Seurat Object as Input

pbmc<-readRDS("pbmc3k_rna.rds")
library(Seurat)
library(mixhvg)
object<-CreateSeuratObject(pbmc)
object<-FindVariableFeaturesMix(object,nfeatures=2000)
head(VariableFeatures(object))
# [1] "CD74"  "LYZ"   "IGLC3" "IGKC"  "RPS29" "IGHA1"

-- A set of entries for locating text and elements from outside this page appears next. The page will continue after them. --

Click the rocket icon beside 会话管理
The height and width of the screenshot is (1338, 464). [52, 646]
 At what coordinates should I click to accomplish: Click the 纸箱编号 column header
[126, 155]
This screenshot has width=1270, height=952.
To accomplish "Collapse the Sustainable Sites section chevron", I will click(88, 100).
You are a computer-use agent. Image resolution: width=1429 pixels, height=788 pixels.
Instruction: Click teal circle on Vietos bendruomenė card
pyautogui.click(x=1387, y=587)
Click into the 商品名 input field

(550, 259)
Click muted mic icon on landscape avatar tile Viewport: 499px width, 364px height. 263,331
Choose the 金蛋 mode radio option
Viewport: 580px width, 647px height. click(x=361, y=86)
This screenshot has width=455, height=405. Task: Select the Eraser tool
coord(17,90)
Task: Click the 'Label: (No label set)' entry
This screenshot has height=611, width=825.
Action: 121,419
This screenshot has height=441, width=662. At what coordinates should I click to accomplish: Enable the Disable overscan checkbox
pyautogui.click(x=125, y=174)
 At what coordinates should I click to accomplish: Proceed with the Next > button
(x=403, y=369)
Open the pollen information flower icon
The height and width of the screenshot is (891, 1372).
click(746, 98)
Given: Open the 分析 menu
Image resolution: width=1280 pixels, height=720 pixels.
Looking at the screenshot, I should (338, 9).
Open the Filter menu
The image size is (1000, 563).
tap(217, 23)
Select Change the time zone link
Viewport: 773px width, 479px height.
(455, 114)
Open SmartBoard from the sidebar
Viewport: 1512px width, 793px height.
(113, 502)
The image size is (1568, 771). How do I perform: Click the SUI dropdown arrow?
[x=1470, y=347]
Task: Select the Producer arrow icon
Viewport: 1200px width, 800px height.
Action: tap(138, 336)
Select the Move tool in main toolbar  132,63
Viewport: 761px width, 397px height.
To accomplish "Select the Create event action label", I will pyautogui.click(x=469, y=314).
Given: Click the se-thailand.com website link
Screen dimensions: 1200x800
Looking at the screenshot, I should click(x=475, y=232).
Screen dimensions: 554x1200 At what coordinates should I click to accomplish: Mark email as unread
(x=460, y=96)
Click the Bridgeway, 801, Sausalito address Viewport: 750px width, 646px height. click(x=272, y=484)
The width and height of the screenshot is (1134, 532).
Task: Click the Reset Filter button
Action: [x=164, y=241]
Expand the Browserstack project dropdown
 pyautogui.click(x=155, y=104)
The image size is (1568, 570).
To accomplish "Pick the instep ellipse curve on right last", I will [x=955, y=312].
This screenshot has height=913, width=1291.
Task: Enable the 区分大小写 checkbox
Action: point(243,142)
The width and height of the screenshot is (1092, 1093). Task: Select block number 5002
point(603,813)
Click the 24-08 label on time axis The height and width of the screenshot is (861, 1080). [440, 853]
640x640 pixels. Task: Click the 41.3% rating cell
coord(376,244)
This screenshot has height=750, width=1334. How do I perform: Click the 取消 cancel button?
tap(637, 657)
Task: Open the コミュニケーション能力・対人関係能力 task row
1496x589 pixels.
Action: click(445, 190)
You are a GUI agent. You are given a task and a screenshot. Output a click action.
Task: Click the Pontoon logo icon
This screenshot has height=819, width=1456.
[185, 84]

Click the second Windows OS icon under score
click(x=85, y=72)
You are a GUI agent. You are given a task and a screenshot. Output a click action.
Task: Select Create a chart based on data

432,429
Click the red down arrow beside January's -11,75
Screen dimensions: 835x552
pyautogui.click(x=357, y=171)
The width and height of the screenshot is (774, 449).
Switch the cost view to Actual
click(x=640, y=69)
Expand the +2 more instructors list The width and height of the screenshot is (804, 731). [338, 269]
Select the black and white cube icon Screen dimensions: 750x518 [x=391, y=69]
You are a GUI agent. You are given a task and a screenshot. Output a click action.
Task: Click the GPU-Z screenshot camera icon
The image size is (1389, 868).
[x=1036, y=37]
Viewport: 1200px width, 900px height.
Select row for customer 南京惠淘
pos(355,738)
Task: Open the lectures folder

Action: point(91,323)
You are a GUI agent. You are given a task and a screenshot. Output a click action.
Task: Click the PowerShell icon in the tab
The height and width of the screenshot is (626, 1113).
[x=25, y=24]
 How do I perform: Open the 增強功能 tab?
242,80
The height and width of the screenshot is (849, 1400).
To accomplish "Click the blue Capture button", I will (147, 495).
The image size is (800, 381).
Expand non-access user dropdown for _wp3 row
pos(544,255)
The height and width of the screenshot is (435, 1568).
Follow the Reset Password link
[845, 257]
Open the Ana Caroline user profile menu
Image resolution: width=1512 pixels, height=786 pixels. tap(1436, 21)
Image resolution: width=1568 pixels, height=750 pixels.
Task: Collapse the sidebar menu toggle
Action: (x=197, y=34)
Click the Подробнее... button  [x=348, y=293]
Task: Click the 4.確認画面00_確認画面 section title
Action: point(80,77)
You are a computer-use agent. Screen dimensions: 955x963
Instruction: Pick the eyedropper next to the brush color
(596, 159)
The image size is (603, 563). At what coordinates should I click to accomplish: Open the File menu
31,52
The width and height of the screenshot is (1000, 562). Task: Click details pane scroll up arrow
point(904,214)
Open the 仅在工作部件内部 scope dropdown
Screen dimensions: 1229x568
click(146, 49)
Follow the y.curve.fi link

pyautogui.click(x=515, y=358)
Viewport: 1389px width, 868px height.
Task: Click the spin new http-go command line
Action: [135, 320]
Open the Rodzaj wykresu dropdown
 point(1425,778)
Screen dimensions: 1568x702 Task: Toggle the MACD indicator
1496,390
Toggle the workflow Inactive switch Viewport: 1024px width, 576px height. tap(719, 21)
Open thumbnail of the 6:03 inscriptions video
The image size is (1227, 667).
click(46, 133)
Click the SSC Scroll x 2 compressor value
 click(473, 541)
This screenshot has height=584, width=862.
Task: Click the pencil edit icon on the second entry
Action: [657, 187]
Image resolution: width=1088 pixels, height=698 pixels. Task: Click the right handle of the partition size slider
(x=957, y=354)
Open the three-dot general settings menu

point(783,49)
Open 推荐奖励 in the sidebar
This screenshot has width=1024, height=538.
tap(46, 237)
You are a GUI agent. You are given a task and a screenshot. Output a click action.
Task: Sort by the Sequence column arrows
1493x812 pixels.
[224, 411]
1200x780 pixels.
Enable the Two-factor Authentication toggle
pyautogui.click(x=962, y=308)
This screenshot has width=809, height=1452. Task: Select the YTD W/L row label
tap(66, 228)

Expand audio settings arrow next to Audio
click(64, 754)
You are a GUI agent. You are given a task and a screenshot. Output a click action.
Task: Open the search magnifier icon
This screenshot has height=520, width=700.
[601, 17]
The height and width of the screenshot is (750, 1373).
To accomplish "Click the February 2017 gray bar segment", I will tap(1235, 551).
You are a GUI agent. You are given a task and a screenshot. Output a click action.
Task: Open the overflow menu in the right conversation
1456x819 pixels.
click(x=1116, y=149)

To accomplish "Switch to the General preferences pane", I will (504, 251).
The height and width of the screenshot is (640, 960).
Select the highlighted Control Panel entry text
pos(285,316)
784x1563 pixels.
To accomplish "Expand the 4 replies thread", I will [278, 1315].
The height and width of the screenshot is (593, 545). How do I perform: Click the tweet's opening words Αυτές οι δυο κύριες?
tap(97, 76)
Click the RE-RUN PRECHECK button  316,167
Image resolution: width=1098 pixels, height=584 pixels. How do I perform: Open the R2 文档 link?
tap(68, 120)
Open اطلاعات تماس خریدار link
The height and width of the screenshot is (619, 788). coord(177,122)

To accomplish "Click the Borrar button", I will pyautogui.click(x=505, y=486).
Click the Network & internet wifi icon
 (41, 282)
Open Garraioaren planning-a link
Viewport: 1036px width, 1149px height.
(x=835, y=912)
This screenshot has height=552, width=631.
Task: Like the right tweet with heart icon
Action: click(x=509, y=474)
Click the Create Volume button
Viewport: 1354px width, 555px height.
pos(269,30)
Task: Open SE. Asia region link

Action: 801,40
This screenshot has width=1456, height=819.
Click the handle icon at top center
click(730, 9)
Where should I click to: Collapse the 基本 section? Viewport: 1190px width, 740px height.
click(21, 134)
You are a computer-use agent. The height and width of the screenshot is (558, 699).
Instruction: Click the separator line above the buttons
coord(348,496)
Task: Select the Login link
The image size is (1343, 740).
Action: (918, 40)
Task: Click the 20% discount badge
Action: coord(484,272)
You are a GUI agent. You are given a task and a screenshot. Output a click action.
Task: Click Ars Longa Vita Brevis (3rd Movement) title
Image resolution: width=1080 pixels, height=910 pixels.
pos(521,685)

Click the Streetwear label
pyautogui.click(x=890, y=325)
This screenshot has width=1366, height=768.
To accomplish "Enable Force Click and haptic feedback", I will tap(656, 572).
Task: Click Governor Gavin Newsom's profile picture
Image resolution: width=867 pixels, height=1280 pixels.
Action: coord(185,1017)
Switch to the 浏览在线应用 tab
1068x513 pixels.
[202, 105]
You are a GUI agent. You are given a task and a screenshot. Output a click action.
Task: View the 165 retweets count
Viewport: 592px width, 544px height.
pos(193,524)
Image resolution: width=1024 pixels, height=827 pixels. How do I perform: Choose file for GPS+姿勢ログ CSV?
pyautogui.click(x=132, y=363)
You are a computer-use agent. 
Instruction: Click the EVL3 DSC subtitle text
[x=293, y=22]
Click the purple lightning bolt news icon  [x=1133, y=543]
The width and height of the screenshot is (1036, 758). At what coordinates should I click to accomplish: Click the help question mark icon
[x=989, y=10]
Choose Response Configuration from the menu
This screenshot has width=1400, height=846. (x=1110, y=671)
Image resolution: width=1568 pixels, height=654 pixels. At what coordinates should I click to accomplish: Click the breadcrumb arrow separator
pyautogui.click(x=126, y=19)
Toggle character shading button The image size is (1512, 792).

One may use FindVariableFeaturesMix to replace the FindVariableFeatures function in the analysis pipeline of Seurat. For example,

object<-CreateSeuratObject(pbmc)
object<-FindVariableFeaturesMix(object)
object<-NormalizeData(object,verbose=FALSE)
object<-ScaleData(object,verbose = FALSE)
object<-RunPCA(object,npcs=30,verbose=FALSE)
object<-RunUMAP(object,dims=1:30,verbose = FALSE)

Matrix as Input

pbmc<-readRDS("pbmc3k_rna.rds")
library(mixhvg)
pbmc_hvg<-FindVariableFeaturesMix(pbmc,nfeatures=2000)
head(pbmc_hvg)
# [1] "CD74"  "LYZ"   "IGLC3" "IGKC"  "RPS29" "IGHA1"

Different Methods

The method.names can take one method or multiple methods for mixture.

pbmc_hvg<-FindVariableFeaturesMix(pbmc,method.names="seuratv3")
pbmc_hvg<-FindVariableFeaturesMix(pbmc,method.names="scran")
pbmc_hvg<-FindVariableFeaturesMix(pbmc,
          method.names=c("scran","scran_pos","seuratv1"))

Method Choices

The following methods can be chosen. And also, any mixture of the following methods is acceptable. For example, the default is c("scran","seuratv1","mv_PFlogPF","scran_pos")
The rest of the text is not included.